Hydrogen sulfide (H2S) stimulates capsaicin-sensitive primary afferent neurons in the rat urinary bladder

In the rat isolated urinary bladder, NaHS (30 muM-3mM) and capsaicin (10 nM-3muM) produced concentration-dependent contractile responses (pEC(50) = 3.5 +/- 0.02 and 7.1 +/- 0.02, respectively) undergoing dramatic tachyphylaxis. In preparations in which sensory nerves were rendered desensitized (defunctionalized) by high-capsaicin (10 muM for 15 min) pretreatment, neither capsaicin itself nor NaHS produced any motor effect.

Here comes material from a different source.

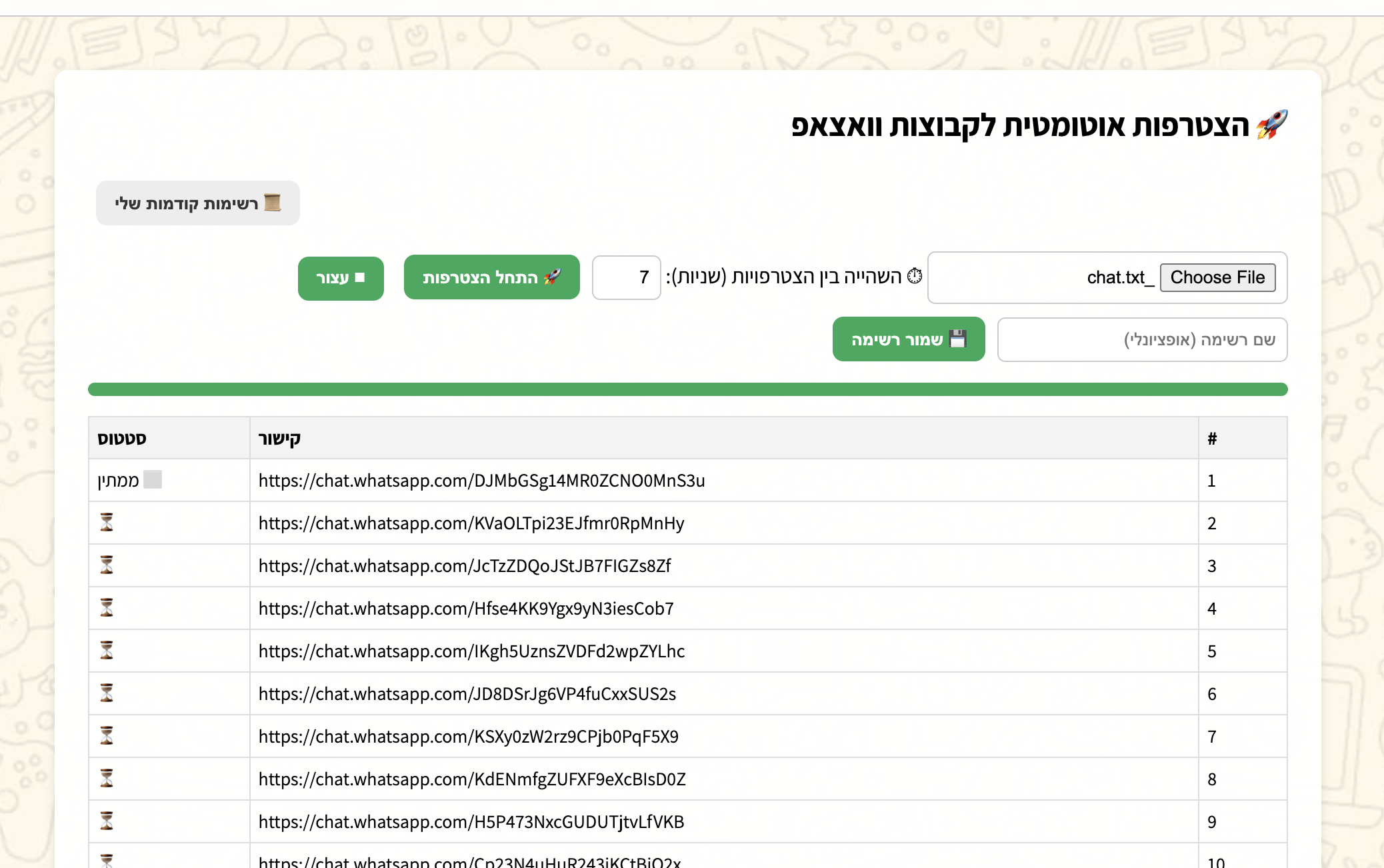Click Choose File to upload a list
Screen dimensions: 1384x868
coord(1217,277)
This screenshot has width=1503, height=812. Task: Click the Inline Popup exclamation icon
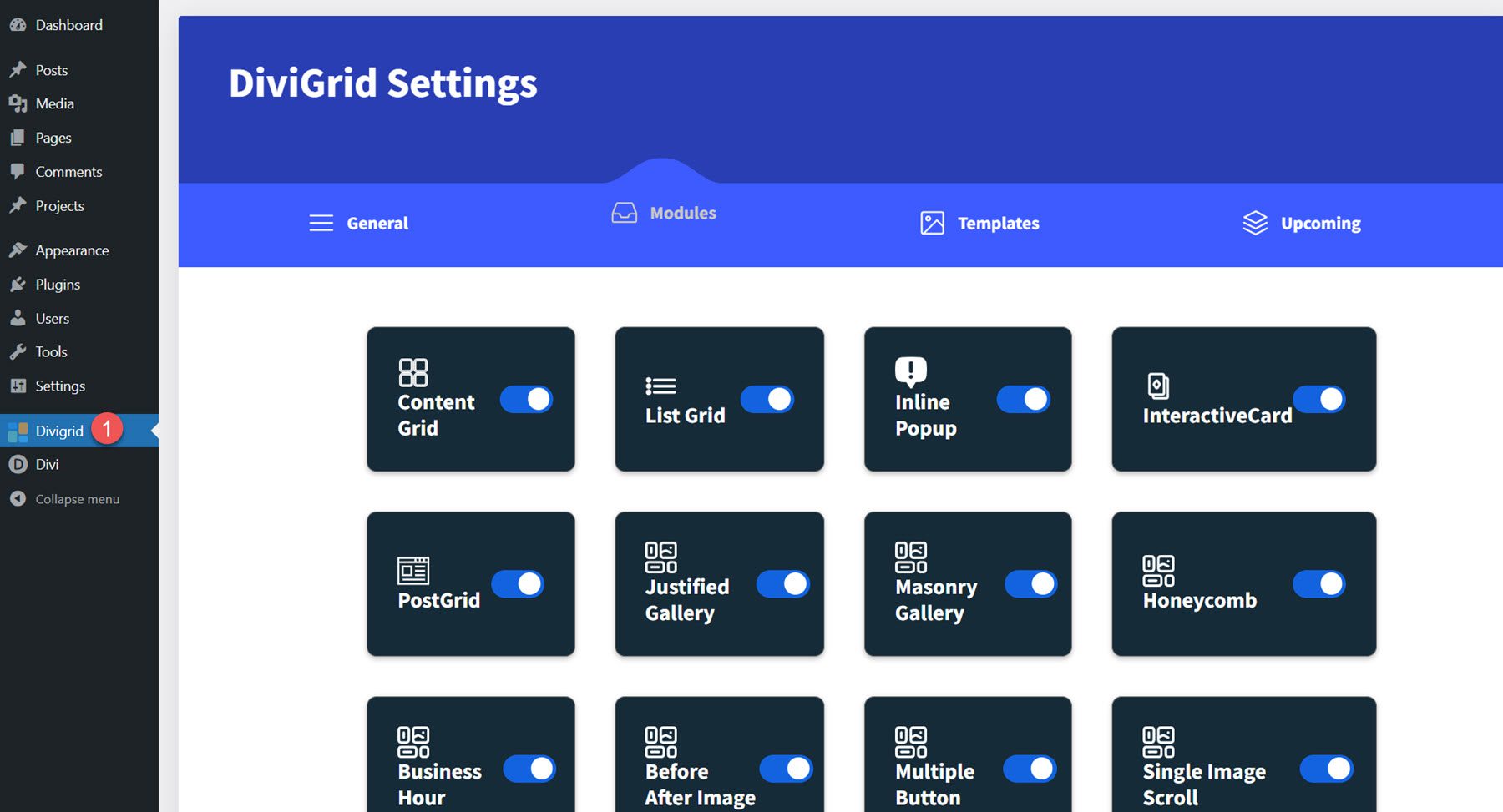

NaHS-induced contractile effects were totally prevented by the simultaneous incubation with tachykinin NK1 (GR 82334; 10 muM) and NK2 (nepadutant; 0.3 muM) receptor-selective antagonists. Tetrodotoxin (1 muM) only partially reduced the response to NaHS. These results provide pharmacological evidence that H2S stimulates capsaicin-sensitive primary afferent nerve terminals, from which tachykinins are released to produce the observed contraction by activating NK1 and NK2 receptors. While the molecular site of action of H2S remains to be investigated, our discovery may have important physiological significance since H2S concentrations capable of stimulating sensory nerves overlap those occurring in mammalian tissues under normal conditions.